Lo que les voy a contar ocurrió en el otoño del año 58. Vivíamos en el camino que va hacia el Toyo, justo donde se une el río Maipo con el Colorado. Mi hermano menor, aún muy chico, se alegraba cuando yo llegaba a la casa, pues, como yo criaba burros y mulas, mi vida transcurría en el cerro, fuera del hogar.

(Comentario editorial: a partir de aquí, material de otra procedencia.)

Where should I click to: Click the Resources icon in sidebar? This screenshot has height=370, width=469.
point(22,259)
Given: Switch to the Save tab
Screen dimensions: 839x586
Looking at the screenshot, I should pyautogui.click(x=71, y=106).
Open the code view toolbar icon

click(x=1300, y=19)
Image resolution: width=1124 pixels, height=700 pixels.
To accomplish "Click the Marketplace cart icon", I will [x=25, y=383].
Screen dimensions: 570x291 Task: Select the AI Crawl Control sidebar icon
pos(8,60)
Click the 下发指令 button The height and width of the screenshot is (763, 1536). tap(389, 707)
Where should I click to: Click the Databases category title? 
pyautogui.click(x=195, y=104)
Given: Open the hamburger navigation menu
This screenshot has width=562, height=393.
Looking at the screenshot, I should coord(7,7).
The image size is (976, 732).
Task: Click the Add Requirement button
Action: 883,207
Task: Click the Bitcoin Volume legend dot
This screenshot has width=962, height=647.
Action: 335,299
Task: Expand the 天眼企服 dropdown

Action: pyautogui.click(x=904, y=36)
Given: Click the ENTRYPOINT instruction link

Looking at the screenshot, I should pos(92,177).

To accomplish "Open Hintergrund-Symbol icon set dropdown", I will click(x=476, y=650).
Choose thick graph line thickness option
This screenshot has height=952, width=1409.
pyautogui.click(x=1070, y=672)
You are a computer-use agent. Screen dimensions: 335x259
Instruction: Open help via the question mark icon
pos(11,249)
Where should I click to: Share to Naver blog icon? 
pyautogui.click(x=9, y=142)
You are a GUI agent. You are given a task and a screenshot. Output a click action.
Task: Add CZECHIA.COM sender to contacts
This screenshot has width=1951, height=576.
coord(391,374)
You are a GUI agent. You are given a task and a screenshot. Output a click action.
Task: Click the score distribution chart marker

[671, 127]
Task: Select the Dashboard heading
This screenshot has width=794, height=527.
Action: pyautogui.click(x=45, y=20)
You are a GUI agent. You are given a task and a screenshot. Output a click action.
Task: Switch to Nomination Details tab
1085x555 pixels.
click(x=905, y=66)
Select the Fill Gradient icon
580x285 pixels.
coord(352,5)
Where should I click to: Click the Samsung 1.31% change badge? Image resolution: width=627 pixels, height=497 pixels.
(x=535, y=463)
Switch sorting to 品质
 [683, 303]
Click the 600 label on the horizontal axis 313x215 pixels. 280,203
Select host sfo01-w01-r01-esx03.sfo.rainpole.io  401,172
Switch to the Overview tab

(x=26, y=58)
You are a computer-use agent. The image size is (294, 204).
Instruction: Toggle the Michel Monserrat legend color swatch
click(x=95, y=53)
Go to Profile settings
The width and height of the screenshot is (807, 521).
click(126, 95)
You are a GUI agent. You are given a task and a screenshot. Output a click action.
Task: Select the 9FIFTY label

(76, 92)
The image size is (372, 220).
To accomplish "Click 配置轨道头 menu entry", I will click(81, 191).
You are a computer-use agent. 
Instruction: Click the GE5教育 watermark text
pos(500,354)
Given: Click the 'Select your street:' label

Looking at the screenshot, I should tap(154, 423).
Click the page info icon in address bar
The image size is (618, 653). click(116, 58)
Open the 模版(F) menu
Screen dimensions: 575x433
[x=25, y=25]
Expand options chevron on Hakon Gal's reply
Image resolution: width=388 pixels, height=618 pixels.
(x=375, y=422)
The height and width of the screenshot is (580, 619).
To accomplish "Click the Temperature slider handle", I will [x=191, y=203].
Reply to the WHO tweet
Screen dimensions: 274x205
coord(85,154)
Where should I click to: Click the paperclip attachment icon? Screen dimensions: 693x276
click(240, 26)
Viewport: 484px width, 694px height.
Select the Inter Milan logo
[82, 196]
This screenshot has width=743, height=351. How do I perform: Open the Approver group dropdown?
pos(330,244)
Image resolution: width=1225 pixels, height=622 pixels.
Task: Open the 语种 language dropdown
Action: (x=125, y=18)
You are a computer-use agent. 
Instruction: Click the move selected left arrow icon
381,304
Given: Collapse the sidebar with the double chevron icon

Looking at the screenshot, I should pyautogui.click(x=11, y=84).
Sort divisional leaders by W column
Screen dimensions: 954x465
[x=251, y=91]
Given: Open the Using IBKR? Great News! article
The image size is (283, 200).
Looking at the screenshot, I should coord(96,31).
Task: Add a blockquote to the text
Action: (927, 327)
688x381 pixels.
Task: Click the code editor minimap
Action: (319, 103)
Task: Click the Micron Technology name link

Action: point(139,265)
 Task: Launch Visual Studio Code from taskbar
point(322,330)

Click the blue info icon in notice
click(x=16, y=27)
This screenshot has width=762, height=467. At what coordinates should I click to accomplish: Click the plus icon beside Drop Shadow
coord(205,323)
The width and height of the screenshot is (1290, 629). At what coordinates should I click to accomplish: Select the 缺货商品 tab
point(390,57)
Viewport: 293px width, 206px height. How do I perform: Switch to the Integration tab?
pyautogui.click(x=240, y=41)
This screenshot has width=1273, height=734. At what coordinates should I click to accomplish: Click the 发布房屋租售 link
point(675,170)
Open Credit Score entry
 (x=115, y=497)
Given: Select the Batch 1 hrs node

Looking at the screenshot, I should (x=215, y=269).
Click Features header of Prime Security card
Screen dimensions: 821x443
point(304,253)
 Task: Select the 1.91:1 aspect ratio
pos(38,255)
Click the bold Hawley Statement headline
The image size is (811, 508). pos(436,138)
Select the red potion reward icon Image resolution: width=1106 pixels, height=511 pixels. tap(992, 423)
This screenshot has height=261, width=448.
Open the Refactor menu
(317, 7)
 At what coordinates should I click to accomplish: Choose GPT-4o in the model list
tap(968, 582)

Una vez, por aquel entonces, llegué en la tarde a mi casa. Mi hermano estaba solo porque mi taita se encontraba laborando en la quema del carbón de espino. Entre tachos de té y el calor del brasero, me contó que siempre veía a un duende que lo llamaba y le indicaba un lugar que estaba detrás del rancho, en medio de unas matas de coyihuay. Mi hermano había escuchado de boca de unos viejos que existían los entierros, que eran tesoros escondidos por indígenas o españoles, y que ahora estaban resguardados por Don Sata. A la hora de la oración, hacia el crepúsculo, decidimos ir a ver el lugar. Al llegar urgüé en las matas y, al no ver nada, le pegué un manotazo a mi hermano y le dije que estaba puro hueveando. Entre risas volvimos al rancho, tomé mis pilchas y salí al cerro a ver mis animales.
Regresé días después. Al ladrar los perros, mi hermano salió corriendo a mi encuentro para mostrarme lo que el duende le había dado: extendiéndome sus manitas me mostró un puñado de monedas de oro y plata, de un tamaño y brillantez que yo nunca había visto, y me dijo:
-¡Encontré el entierro, lo tengo escondido debajo de la payasa!
Al ver esto me impresioné y le dije que lo siguiera guardando debajo de la cama y que no se lo mostrara a nadie, ya que según cuentan por ahí, sí alguien más ve el tesoro, éste desaparece.
Ya al atardecer partí a ver las mulas a la veguita.
A mi regreso mi taita me contó, muy asustado, que mi hermano chico quiso mostrarle las monedas, pero al sacarlas de su pequeño bolsillo, éstas sólo eran un montón de latas. "Entonces –siguió diciéndome mi taita-, rápidamente corrimos a mirar el cántaro bajo la cama, pero al momento de acercarnos, el cántaro se fue; escuchamos el ruido metálico de las monedas cuando el tesoro se iba..." Pasó el tiempo, y de esto nunca más se supo...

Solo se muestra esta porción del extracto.